The 1938 New England Hurricane (also referred to as the Great New England Hurricane and Long Island Express) was one of the deadliest and most destructive tropical cyclones to impact New England. The storm formed near the coast of Africa on September 9, becoming a Category 5 hurricane on the Saffir-Simpson Hurricane Scale before making landfall as a Category 3 hurricane on Long Island on September 21. The hurricane was estimated to have killed 682 people, damaged or destroyed over 57,000 homes, and caused property losses estimated at US$306 million ($4.7 billion in 2017). Even as late as 1951, damaged trees and buildings were still seen in the affected areas. It remains the most powerful and deadliest hurricane in recent New England history, eclipsed in landfall intensity perhaps only by the Great Colonial Hurricane of 1635. It was only the third hurricane to strike New England since 1635.

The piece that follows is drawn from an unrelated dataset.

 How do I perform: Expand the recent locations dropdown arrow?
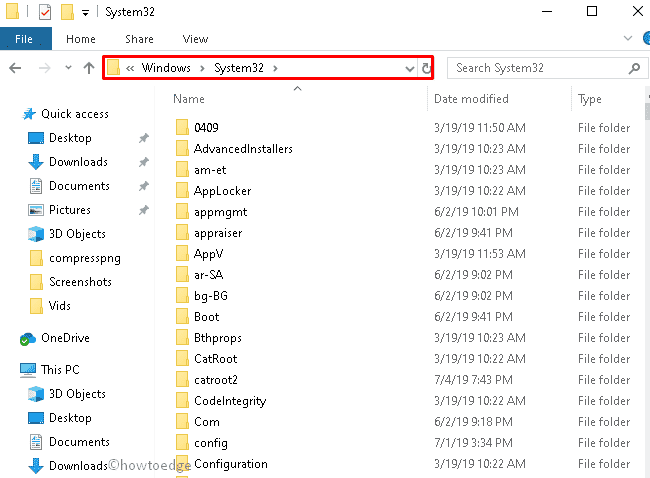tap(67, 68)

The storm was first analyzed by ship data south of the Cape Verde Islands on September 9. Over the next ten days, it steadily gathered strength and slowly tracked to the west-northwest. By September 20, while centered east of the Bahamas, the hurricane is estimated to have reached Category 5 intensity. In response to a deep trough over Appalachia, the hurricane veered northward, sparing the Bahamas, Florida, the Carolinas, and the Mid-Atlantic. At the same time, a high pressure system was centered north of Bermuda, preventing the hurricane from making an eastward turn out to sea. Thus, the hurricane was effectively squeezed to the north between the two weather systems.

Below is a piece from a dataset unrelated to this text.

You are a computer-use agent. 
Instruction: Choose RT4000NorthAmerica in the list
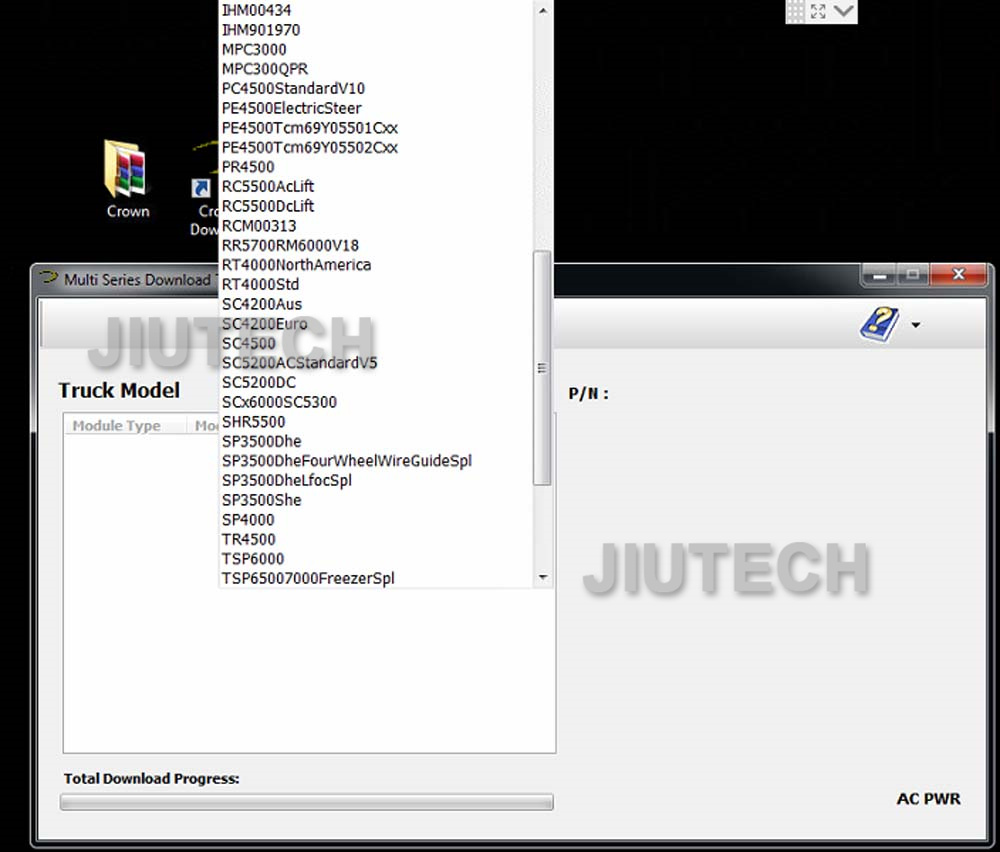click(296, 265)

Late on September 20, this set-up caused the storm's forward speed to increase substantially, ultimately reaching 70 mph, the highest forward velocity ever recorded in the annals of hurricanes. This extreme forward motion, being in the same general direction as the winds on the eastern side of the storm as it proceeded north, caused the perceived wind speed in areas east of the eye to be far higher than would be the case with a hurricane of more typical forward speed. (Winds rotate counter-clockwise around all low pressure systems in the Northern Hemisphere, thus winds on the right side of a hurricane, "right" being relative to the direction of motion of the storm itself, are moving in the same general direction as the hurricane. Therefore, the forward motion increases the observed wind speed for points to the right of the eye of the hurricane and decreases the observed wind speed for points to the left of the eye, but in a complex way that defies crude addition or subtraction of the forward motion from the "intrinsic" wind speed of the hurricane.) During the early hours of September 21, the storm, centered several hundred miles to the southeast of Cape Hatteras, weakened slightly. By 8:30 am EDT, the hurricane was centered approximately 100 miles (160 km) due east of Cape Hatteras, and its forward speed had increased to well over 50 mph. This rapid movement did not give the hurricane a sufficient amount of time to weaken over the cooler waters before it reached Long Island. During the 9:00 am EDT hour, the hurricane sped through the Virginia tidewater. Between 12:00 pm and 2:00 pm EDT, the New Jersey coastline and New York City caught the western edge of the hurricane. At the same time, weather conditions began to deteriorate rapidly on Long Island as well as along the southern New England coast. The hurricane made landfall at Bellport on Long Island's Suffolk County sometime between 2:10 pm and 2:40 pm EDT as a category 3 hurricane with sustained winds of 120 mph. The storm made a second landfall still as a category 3 hurricane somewhere between Bridgeport and New Haven, Connecticut, around 4:00 pm with sustained winds of 115 mph.